Instructions for the task = Reproduce all of the records exactly.

(Saved data entries)
▼

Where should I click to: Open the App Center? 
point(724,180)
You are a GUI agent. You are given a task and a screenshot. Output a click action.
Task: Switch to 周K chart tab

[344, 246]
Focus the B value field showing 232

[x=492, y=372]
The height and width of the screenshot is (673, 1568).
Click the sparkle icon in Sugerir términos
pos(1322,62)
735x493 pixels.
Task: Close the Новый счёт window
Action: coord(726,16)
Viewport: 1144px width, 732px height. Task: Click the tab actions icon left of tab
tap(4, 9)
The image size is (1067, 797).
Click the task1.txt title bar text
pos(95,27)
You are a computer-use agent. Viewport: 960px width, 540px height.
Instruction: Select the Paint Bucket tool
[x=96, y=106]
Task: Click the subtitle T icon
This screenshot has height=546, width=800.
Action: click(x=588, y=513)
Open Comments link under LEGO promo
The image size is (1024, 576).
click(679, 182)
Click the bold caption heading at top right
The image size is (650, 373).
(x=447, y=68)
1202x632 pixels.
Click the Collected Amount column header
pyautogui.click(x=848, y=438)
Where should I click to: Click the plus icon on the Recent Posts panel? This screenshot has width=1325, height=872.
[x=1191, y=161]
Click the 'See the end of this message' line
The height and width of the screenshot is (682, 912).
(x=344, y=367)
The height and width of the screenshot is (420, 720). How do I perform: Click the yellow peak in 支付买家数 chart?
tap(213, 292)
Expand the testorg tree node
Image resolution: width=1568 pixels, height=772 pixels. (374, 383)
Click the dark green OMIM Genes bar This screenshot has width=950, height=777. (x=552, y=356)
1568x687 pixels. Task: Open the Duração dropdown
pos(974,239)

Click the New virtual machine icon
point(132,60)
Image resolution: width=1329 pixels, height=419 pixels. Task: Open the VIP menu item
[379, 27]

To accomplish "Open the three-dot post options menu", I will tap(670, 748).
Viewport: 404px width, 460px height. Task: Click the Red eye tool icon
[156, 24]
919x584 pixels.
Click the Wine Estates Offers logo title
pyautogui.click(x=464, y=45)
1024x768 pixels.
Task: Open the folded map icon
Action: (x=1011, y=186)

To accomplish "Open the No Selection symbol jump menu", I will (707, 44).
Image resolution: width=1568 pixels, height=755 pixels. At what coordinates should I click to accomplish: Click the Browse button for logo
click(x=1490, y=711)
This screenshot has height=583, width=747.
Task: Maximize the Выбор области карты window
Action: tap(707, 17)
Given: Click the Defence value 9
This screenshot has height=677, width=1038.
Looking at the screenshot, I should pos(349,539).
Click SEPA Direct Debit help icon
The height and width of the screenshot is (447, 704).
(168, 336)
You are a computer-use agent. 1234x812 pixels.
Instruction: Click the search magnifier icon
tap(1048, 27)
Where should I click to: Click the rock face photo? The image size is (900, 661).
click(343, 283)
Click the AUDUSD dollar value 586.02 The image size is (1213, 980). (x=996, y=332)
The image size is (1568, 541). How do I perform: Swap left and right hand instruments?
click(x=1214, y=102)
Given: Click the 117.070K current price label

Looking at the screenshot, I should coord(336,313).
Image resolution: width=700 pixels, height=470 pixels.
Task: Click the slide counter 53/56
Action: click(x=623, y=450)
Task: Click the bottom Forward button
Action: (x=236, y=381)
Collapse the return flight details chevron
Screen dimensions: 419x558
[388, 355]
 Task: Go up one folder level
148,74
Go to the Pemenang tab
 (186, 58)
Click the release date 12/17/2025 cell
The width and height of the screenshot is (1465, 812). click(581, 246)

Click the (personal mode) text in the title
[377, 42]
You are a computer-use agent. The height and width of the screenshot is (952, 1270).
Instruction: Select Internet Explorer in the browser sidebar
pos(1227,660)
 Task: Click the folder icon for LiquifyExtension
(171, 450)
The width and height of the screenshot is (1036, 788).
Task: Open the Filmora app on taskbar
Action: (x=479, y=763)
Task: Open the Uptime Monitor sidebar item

▲

Output =
Where should I click to: Open the App Center? 
point(724,180)
You are a GUI agent. You are given a task and a screenshot. Output a click action.
Task: Switch to 周K chart tab

[344, 246]
Focus the B value field showing 232

[x=492, y=372]
The height and width of the screenshot is (673, 1568).
Click the sparkle icon in Sugerir términos
pos(1322,62)
735x493 pixels.
Task: Close the Новый счёт window
Action: coord(726,16)
Viewport: 1144px width, 732px height. Task: Click the tab actions icon left of tab
tap(4, 9)
The image size is (1067, 797).
Click the task1.txt title bar text
pos(95,27)
You are a computer-use agent. Viewport: 960px width, 540px height.
Instruction: Select the Paint Bucket tool
[x=96, y=106]
Task: Click the subtitle T icon
This screenshot has height=546, width=800.
Action: click(x=588, y=513)
Open Comments link under LEGO promo
The image size is (1024, 576).
click(679, 182)
Click the bold caption heading at top right
The image size is (650, 373).
(x=447, y=68)
1202x632 pixels.
Click the Collected Amount column header
pyautogui.click(x=848, y=438)
Where should I click to: Click the plus icon on the Recent Posts panel? This screenshot has width=1325, height=872.
[x=1191, y=161]
Click the 'See the end of this message' line
The height and width of the screenshot is (682, 912).
(x=344, y=367)
The height and width of the screenshot is (420, 720). How do I perform: Click the yellow peak in 支付买家数 chart?
tap(213, 292)
Expand the testorg tree node
Image resolution: width=1568 pixels, height=772 pixels. (374, 383)
Click the dark green OMIM Genes bar This screenshot has width=950, height=777. (x=552, y=356)
1568x687 pixels. Task: Open the Duração dropdown
pos(974,239)

Click the New virtual machine icon
point(132,60)
Image resolution: width=1329 pixels, height=419 pixels. Task: Open the VIP menu item
[379, 27]

To accomplish "Open the three-dot post options menu", I will tap(670, 748).
Viewport: 404px width, 460px height. Task: Click the Red eye tool icon
[156, 24]
919x584 pixels.
Click the Wine Estates Offers logo title
pyautogui.click(x=464, y=45)
1024x768 pixels.
Task: Open the folded map icon
Action: (x=1011, y=186)

To accomplish "Open the No Selection symbol jump menu", I will (707, 44).
Image resolution: width=1568 pixels, height=755 pixels. At what coordinates should I click to accomplish: Click the Browse button for logo
click(x=1490, y=711)
This screenshot has height=583, width=747.
Task: Maximize the Выбор области карты window
Action: tap(707, 17)
Given: Click the Defence value 9
This screenshot has height=677, width=1038.
Looking at the screenshot, I should pos(349,539).
Click SEPA Direct Debit help icon
The height and width of the screenshot is (447, 704).
(168, 336)
You are a computer-use agent. 1234x812 pixels.
Instruction: Click the search magnifier icon
tap(1048, 27)
Where should I click to: Click the rock face photo? The image size is (900, 661).
click(343, 283)
Click the AUDUSD dollar value 586.02 The image size is (1213, 980). (x=996, y=332)
The image size is (1568, 541). How do I perform: Swap left and right hand instruments?
click(x=1214, y=102)
Given: Click the 117.070K current price label

Looking at the screenshot, I should coord(336,313).
Image resolution: width=700 pixels, height=470 pixels.
Task: Click the slide counter 53/56
Action: click(x=623, y=450)
Task: Click the bottom Forward button
Action: (x=236, y=381)
Collapse the return flight details chevron
Screen dimensions: 419x558
[388, 355]
 Task: Go up one folder level
148,74
Go to the Pemenang tab
 (186, 58)
Click the release date 12/17/2025 cell
The width and height of the screenshot is (1465, 812). click(581, 246)

Click the (personal mode) text in the title
[377, 42]
You are a computer-use agent. The height and width of the screenshot is (952, 1270).
Instruction: Select Internet Explorer in the browser sidebar
pos(1227,660)
 Task: Click the folder icon for LiquifyExtension
(171, 450)
The width and height of the screenshot is (1036, 788).
Task: Open the Filmora app on taskbar
Action: (x=479, y=763)
Task: Open the Uptime Monitor sidebar item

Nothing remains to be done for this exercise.